Whether this was intentional or not, it would be fair to say that by 1918 the flower of British youth (and indeed middle age) had succumbed to the statistics of this war of attrition. Conscription was just about keeping up with the Army’s requirements, but Prime Minister Lloyd George had courted disaster that spring by leaving Haig crucially short of replacements.
Since their startling capture of Vimy Ridge on 9th April 1917 the four Canadian Divisions formed their own fully complete Army Corps, initially under the command of the Englishman Sir Julian Byng and then the Canadian, Lieutenant General Sir Arthur Currie.
This homogeneous Corps did not suffer the same problems of recruitment and strength as their British counterparts in 1918. Whilst the British Army was required to reduce the number of Battalions in each Brigade (due to an acute lack of trained recruits) the Canadians were able to maintain their units at reasonable levels of effectiveness.
By contrast the Australian Divisions would not be formed into a national Corps until November 1917 and an Australian (Sir John Monash) would only rise to command it in May 1918. The Australian Corps would eventually suffer from a shortage of recruits. Following two close votes the country had definitively eschewed the idea of conscription.
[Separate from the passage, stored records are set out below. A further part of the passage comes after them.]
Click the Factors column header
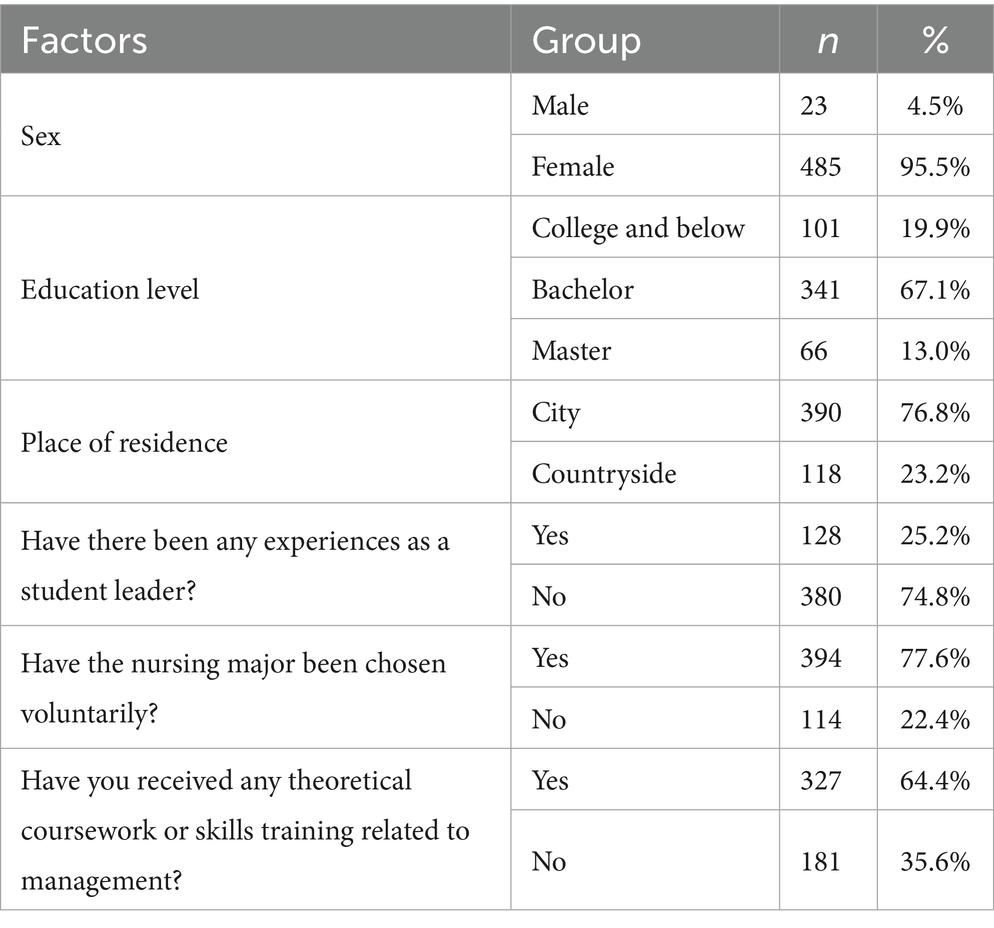 click(84, 42)
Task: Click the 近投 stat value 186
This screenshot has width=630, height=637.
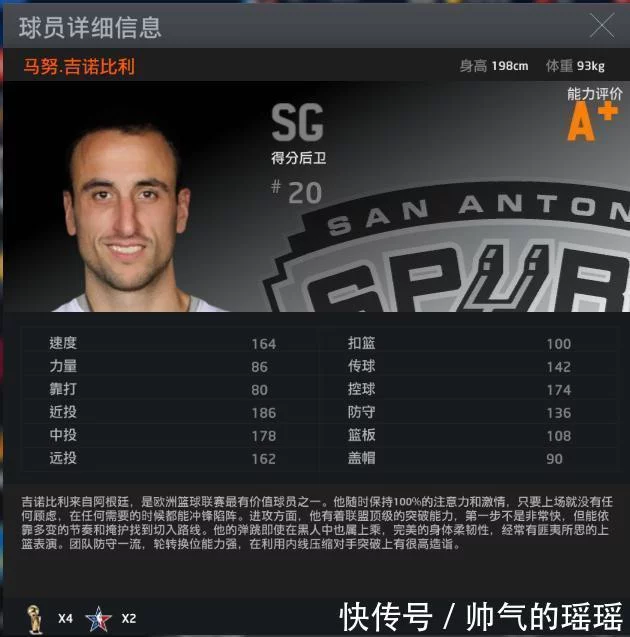Action: coord(264,413)
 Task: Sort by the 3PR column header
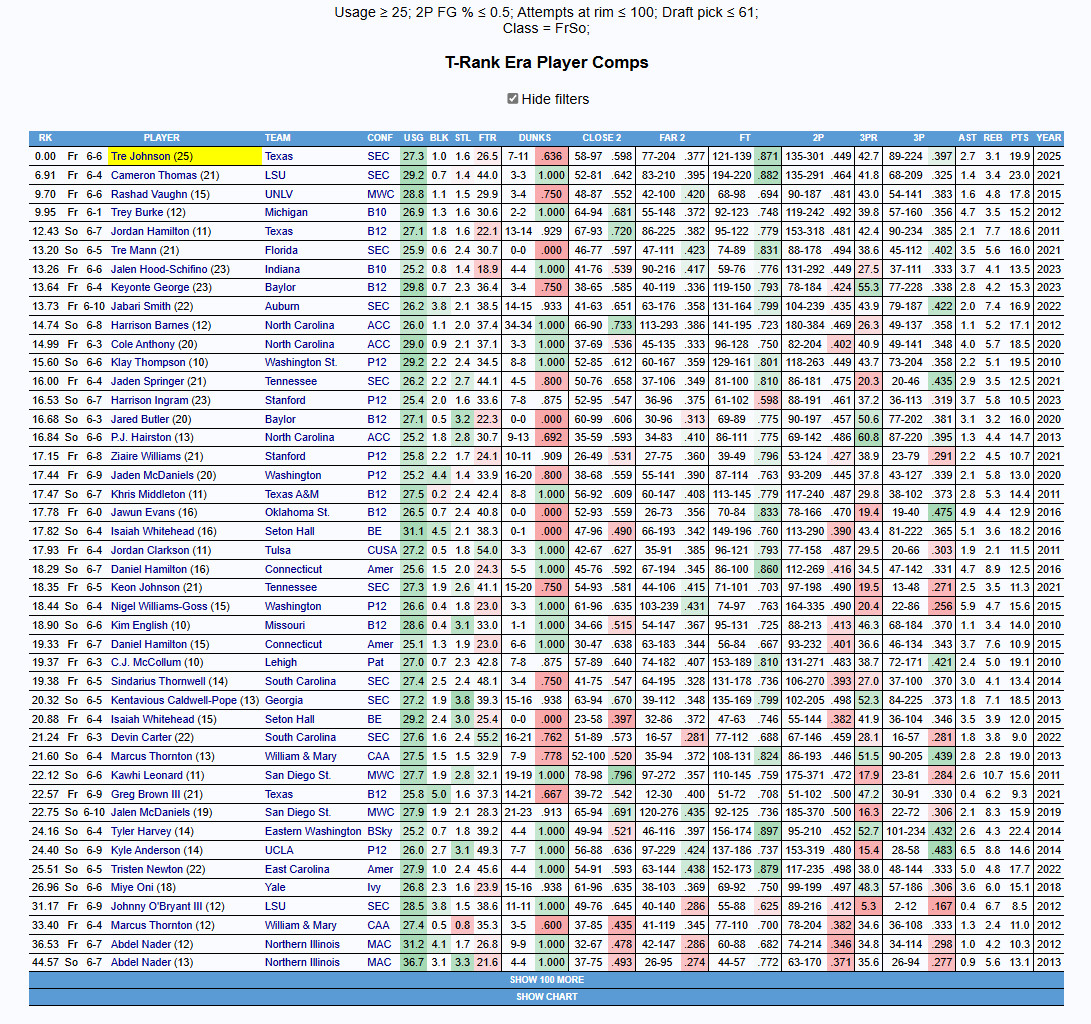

The Army Corps for the British Tommy was a purely administrative organisation. GHQ assigned the Infantry Divisions to a particular Corps as and when necessary and the objects of the soldiers’ loyalty and pride remained the Regiment and then the Division. This attachment to a particular Division led to a great deal of upset when the manpower problems of 1918 forced the breaking up of some of the Divisions.
Industrial Britain did not produce the same breed of man as the pioneering, outdoor spirited Colonies where society was far less industrialised. Life was grim working in the factories, coal mines and ship yards and the standard of diet on the poor wages left many of those called for service being turned down on medical grounds. To help ease the shortages the age limits were widened and the height limit reduced, giving rise to Bantam battalions of shorter but otherwise healthy soldiers.
It could also be argued that the Colonials were undergoing a mental transformation. The idea of nationhood had taken root and the demand for home grown commanders as opposed to British became virulent. It would later be successfully argued that the colonies had earned their right to a place at the post-war conference tables.
By 1918 then, the Canadians and Australians were serving together in nationally designated units and this inevitably gave rise to a fine esprit de corps.
Did this national cohesion truly make them more efficient fighting units or is it is all just a myth that has sprung from the desire to create that moment when a nation came of age. Wherever the answer lies the myth prevails — certainly across the seas.